利用子群来研究群的结构是研究群的最基本的途径，也是群论研究的永久课题。本项目研究内容共分为两个方面：.第一，研究子群的Hall嵌入性与群结构之间的联系。子群在大群中的状况或满足的关系和条件简称为子群的嵌入性。通过把子群的嵌入性与群的数量性质相结合，我们提出了子群的Hall嵌入性。本项目将借助子群的Hall嵌入性给出新的判定群可解、超可解、p-幂零等重要群类及属于某些饱和群系的新的刻画。.第二，研究群系剩余与群结构之间的联系。找到子群的一些嵌入性质，给出群对群系的剩余；反过来，通过群系剩余的性质给出刻画群的结构与性质的新方法。

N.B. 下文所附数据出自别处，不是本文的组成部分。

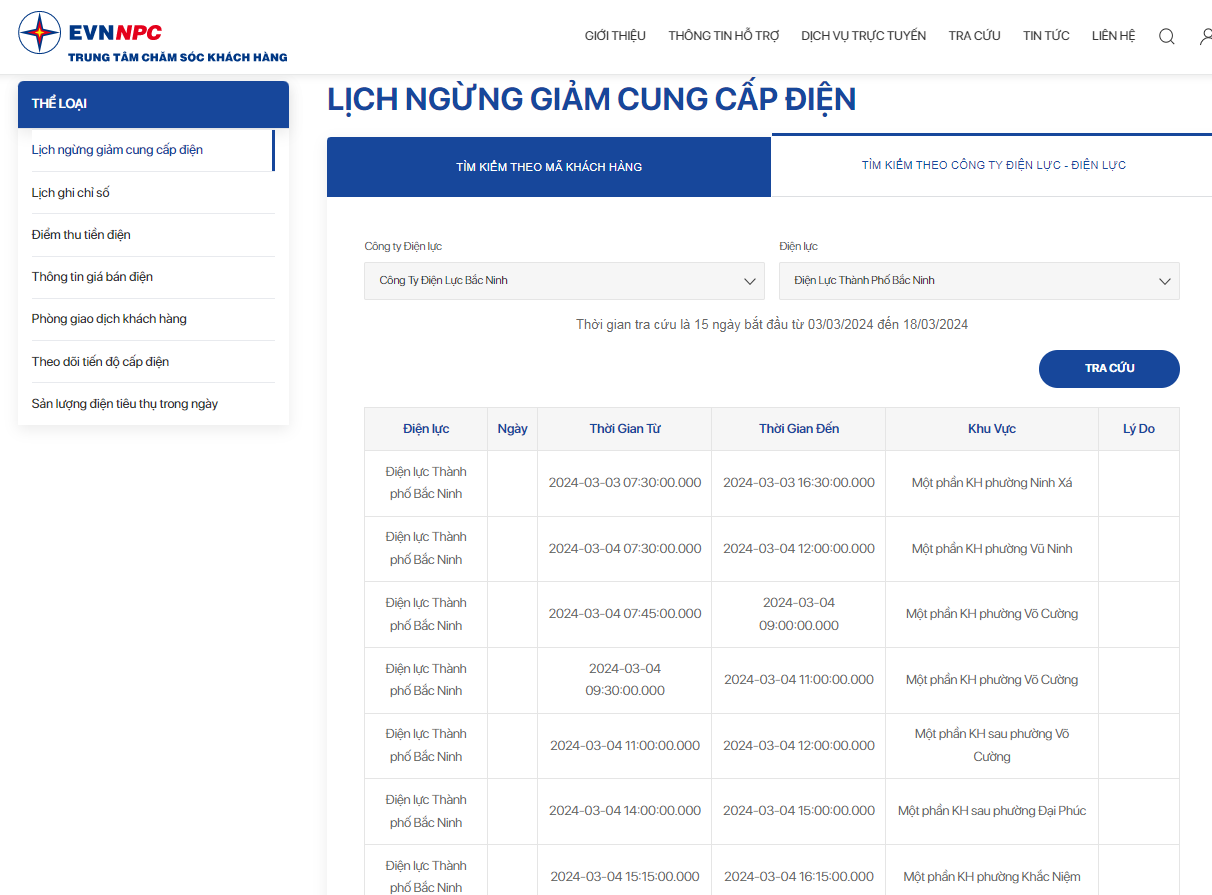Open the Liên hệ page
Viewport: 1212px width, 895px height.
coord(1114,36)
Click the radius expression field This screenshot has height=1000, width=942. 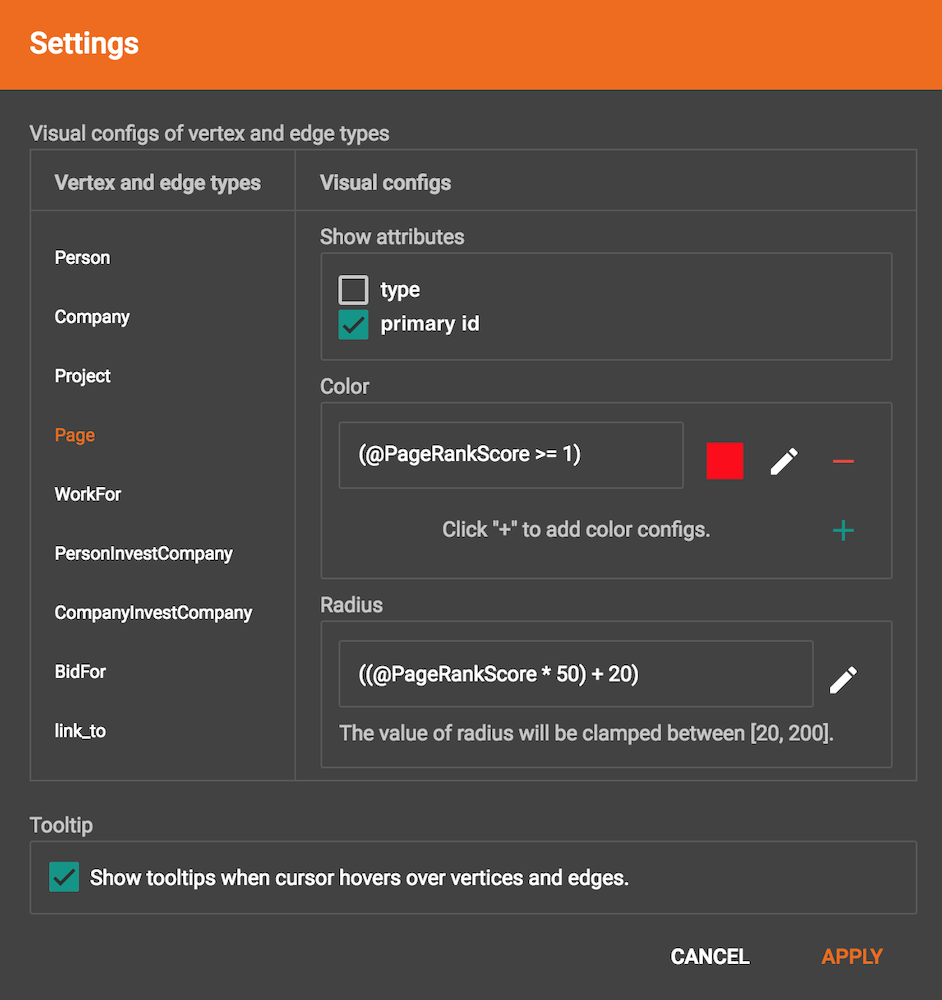pos(575,674)
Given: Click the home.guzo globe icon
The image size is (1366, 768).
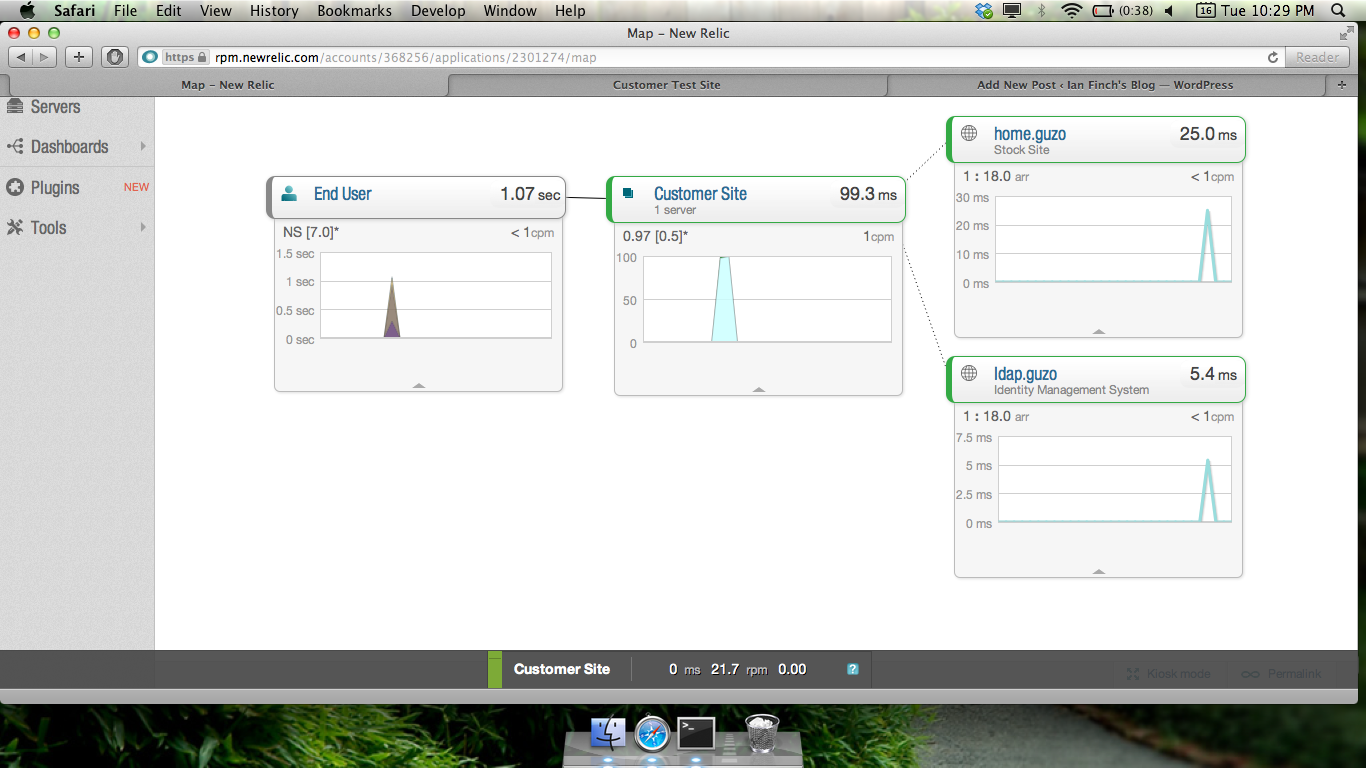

It is not only the most principal way to study the structure of finite groups by its subgroups,but also an everlasting topic in the research of the finite groups. The content of this project includes two aspects: . The first aspect is to study the relationship between the Hall embedded properties of subgroups and the structure of finite groups. We introduce the Hall embedded properties of subgroups by combining the embedded properties of subgroups with the quantitative property. New descriptions about a finite group to be solvable, supersolvable, p-nilpotent and belonging some important classes and saturated formation can be given by the Hall embedded properties of subgroups.. The second aspect is to study the relationship between the formation residual and the structure of finite groups.We give the formation residual of finite groups by finding some embedded properties of subgroups; Conversely, we will give some new methods to characterize the structure and properties of finite groups by the properties of the formation residual of finite groups.